I do not know what all the fuss is about; any physicist could have told them that. Indeed, I said it myself in a 2001 book on science and religion.

The book was No Sense of Obligation: Science and Religion in an Impersonal Universe. It suffered from two main problems: (1) It was 5 or 10 years ahead of its time, and (2) it was not shrill enough and too sympathetic to religion. I have long ago given up the idea of becoming rich on it, and you may read it here, free.

Back to the point: In that book, I argued that humans were biological creatures and therefore governed by the laws of physics. Those laws are deterministic (we will get back to that in a minute), so everything we do, think, or decide is determined by those laws. We may think we have free will; we certainly have to act as if we have free will; but in fact we have no such thing.

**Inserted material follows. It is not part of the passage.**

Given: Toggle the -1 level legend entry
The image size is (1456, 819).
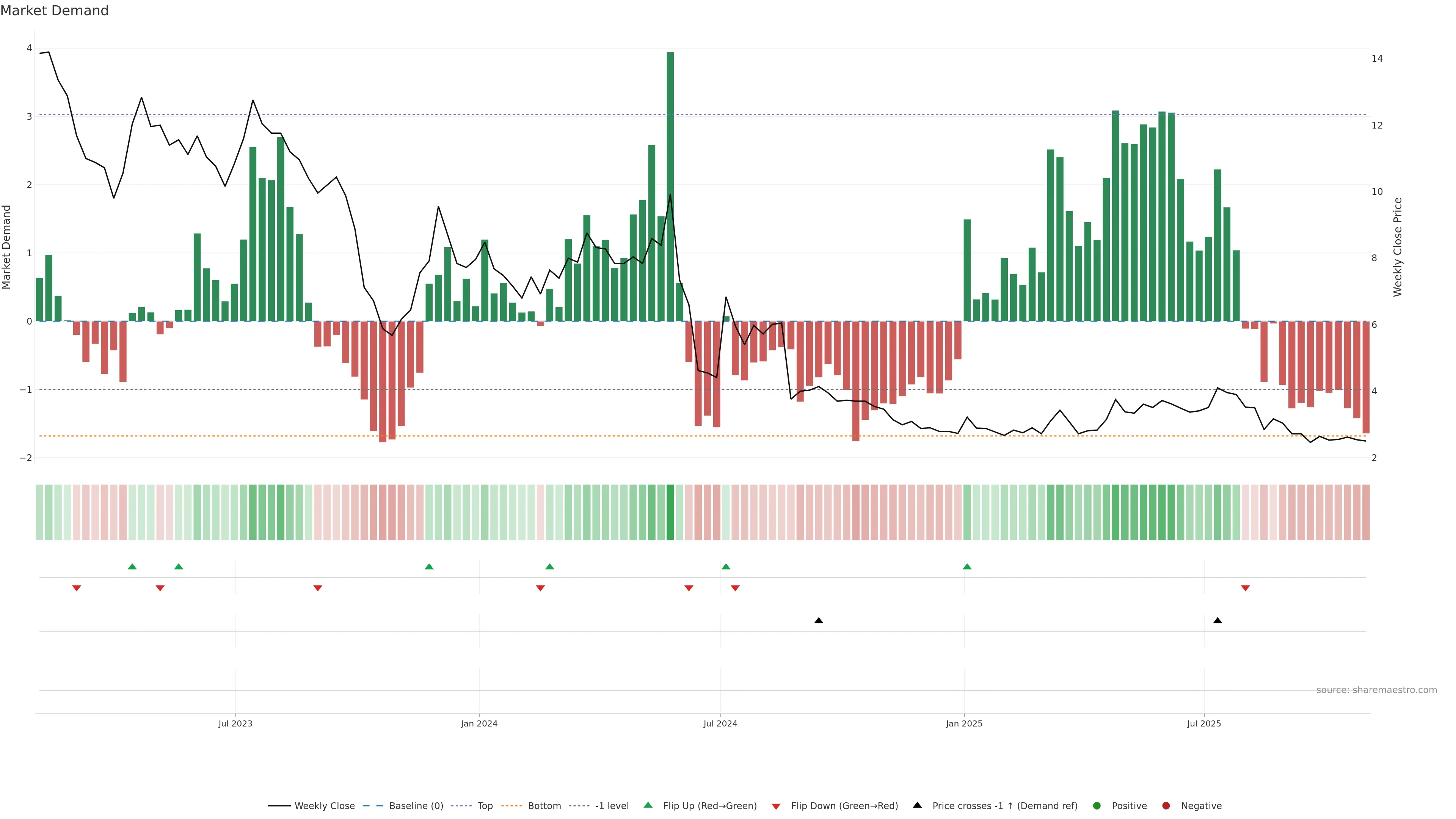Looking at the screenshot, I should point(612,806).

Now before you get your knickers in a twist, none of the foregoing implies, for example, that we should not punish criminals. The pain they may inflict is real, and we may have to separate them from society until (or unless) they reform. I suggest, however, that their lack of free will suggests that we should be rehabilitating rather than punishing criminals. But that discussion is a little off-task here.

When I wrote NSO, I assumed that quantum mechanics was itself purely deterministic and that some day we would discover an underlying, deterministic theory. It simply seemed unreasonable that, for example, an atomic nucleus would decide all on its own to emit an alpha particle, rather than being caused to do so by some external agency. It still seems unreasonable to me, but it may not be right.

Does quantum mechanics then come to our rescue and somehow grant free will? No. First, so many molecules are involved in, say, neurotransmission that their action may be considered completely classical and therefore completely deterministic. Even so, the occasional quantum fluctuation would not so much grant free will as it would make our decisions somewhat random, a condition that I think proponents of free will would not particularly care for.

Quantum randomness may have been critically important to the evolution of the early universe. If we ran the “experiment” again, we might, for all I know, end up with a very different universe, one that does not even include us. That said, quantum randomness has very little effect on our daily lives, unless you count, for example, cancers induced by radioactive decay or cosmic radiation. Thus, as Sapolsky would argue, everything we think, say, and do is wholly and unequivocally determined by our detailed histories (except, as I have noted, for the occasional quantum fluctuation).

I conclude, then, that we have no free will in any sense. I do not understand why some people consider that threatening; it simply is the way it is. We feel as if we have free will, we act as if we have free will, and we are treated as if we have free will. Free will is thus a useful fiction, but in reality it is only a fiction.

I will undoubtedly read Sapolsky’s book when I get a chance. I think, though, that I will end with a complaint, one that I have made before: The Kindle edition of this book, which I may lease but not own, costs $18.99. The hardcover costs $23.28, and the paperback $12.95. Thus, I am expected to spend $6.04 for the convenience of leasing the Kindle edition, rather than owning the paperback edition. I was not going to write this paragraph, but I had no choice.